TASK DETAILS:
Copy out the final stretch of the listing: the line that contains "The width and height of the screenshot is (265, 211)." and all lines after it, exactly as they appear.

MATERIAL SHOWN:
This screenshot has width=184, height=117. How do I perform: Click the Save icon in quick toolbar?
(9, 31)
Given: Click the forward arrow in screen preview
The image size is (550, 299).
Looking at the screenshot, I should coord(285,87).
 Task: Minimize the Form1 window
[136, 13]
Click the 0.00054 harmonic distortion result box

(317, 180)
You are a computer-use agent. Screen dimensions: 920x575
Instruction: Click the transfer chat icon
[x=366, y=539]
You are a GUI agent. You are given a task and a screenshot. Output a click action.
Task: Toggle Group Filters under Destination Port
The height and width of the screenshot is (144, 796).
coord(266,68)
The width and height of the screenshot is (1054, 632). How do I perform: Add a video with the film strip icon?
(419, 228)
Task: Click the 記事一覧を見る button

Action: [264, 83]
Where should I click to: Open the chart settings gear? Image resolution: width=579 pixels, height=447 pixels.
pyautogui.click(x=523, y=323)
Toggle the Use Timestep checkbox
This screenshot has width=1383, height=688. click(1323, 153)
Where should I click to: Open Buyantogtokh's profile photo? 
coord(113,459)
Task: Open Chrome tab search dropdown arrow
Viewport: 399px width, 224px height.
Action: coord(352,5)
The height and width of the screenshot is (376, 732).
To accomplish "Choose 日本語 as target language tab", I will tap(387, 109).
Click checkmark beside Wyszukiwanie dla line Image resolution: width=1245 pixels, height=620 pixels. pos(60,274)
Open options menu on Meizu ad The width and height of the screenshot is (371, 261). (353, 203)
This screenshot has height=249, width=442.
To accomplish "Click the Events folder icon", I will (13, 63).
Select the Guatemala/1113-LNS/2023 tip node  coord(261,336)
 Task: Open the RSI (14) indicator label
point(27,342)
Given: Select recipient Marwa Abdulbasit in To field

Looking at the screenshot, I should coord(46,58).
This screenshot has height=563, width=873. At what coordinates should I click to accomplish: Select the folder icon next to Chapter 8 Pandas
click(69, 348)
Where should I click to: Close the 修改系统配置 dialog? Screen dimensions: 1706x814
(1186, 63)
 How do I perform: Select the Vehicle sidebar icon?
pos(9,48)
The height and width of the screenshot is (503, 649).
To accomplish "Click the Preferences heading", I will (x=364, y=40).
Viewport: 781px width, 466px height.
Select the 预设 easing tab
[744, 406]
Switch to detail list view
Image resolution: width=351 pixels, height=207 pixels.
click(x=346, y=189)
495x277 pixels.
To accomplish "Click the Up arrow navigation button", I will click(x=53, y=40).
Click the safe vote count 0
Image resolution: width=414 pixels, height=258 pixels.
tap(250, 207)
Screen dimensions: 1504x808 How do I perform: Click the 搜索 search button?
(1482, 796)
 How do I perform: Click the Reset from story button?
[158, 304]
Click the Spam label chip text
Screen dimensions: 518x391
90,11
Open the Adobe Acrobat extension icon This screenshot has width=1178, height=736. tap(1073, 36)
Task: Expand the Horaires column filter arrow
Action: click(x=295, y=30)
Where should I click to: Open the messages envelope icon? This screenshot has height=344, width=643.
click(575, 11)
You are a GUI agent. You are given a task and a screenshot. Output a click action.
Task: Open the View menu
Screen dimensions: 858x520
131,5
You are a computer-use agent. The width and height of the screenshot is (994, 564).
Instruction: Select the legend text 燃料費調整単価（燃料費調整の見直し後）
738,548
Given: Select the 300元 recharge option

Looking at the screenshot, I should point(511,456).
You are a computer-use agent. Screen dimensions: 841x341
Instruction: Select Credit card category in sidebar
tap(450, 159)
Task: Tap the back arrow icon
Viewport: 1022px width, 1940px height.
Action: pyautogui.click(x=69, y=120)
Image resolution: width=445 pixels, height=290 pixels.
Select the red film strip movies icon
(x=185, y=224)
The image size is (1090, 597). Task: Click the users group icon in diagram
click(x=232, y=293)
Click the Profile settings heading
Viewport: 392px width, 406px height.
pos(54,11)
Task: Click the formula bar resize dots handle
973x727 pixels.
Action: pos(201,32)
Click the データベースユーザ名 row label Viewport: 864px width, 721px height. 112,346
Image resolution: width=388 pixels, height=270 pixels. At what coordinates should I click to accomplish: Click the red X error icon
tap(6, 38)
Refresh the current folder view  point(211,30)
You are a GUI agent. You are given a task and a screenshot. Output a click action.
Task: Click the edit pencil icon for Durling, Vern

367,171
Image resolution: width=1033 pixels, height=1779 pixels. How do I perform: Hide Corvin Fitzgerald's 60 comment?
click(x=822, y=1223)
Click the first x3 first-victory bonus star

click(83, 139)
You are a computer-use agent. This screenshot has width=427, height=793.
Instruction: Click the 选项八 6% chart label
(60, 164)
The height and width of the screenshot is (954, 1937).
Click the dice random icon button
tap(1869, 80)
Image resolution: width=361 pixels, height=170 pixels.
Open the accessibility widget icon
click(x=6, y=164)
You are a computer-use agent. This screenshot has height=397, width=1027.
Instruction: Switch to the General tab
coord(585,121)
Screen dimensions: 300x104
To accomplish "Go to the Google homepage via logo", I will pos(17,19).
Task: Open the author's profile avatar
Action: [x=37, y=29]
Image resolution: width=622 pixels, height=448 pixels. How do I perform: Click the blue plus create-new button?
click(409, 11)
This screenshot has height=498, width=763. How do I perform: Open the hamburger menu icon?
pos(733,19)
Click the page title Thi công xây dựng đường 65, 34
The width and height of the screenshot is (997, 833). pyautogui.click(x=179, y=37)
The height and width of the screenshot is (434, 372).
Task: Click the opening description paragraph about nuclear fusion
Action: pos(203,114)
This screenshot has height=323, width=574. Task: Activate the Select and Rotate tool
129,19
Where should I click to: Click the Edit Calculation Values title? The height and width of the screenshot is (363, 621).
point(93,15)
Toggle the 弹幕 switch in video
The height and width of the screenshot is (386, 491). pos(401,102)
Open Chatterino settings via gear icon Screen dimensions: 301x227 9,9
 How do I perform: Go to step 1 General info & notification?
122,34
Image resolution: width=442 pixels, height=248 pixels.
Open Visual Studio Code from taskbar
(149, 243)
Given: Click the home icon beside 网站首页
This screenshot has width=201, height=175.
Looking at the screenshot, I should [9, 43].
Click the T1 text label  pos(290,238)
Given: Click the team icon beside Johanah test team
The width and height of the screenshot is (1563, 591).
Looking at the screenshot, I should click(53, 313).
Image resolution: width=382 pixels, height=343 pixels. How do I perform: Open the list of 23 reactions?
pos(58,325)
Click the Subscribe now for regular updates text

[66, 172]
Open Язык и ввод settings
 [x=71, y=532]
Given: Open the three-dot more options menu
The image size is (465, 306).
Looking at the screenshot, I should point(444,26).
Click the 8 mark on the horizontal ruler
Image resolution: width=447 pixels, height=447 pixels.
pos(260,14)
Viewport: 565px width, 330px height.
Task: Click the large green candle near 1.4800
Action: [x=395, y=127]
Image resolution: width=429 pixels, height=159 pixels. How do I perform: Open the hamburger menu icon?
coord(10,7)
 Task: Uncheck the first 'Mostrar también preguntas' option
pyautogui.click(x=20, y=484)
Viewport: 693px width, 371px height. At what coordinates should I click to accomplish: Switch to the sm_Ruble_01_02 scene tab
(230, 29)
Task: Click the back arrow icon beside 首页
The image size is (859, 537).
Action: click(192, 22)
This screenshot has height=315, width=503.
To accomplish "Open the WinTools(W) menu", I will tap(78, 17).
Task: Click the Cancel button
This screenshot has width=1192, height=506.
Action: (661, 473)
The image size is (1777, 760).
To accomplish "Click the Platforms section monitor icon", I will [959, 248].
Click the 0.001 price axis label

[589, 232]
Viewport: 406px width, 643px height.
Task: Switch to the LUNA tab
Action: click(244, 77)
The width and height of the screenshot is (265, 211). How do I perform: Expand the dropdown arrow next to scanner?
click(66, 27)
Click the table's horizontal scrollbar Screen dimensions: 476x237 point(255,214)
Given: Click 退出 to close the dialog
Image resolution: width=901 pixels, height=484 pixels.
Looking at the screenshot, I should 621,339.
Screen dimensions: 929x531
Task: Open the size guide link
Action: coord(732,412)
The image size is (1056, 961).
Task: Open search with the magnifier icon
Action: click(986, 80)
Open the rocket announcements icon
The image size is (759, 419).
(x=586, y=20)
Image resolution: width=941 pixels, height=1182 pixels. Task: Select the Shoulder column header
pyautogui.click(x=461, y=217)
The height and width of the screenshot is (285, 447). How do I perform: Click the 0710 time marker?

EXPECTED ANSWER:
The width and height of the screenshot is (265, 211). How do I perform: Expand the dropdown arrow next to scanner?
click(66, 27)
Click the table's horizontal scrollbar Screen dimensions: 476x237 point(255,214)
Given: Click 退出 to close the dialog
Image resolution: width=901 pixels, height=484 pixels.
Looking at the screenshot, I should 621,339.
Screen dimensions: 929x531
Task: Open the size guide link
Action: coord(732,412)
The image size is (1056, 961).
Task: Open search with the magnifier icon
Action: click(986, 80)
Open the rocket announcements icon
The image size is (759, 419).
(x=586, y=20)
Image resolution: width=941 pixels, height=1182 pixels. Task: Select the Shoulder column header
pyautogui.click(x=461, y=217)
The height and width of the screenshot is (285, 447). How do I perform: Click the 0710 time marker?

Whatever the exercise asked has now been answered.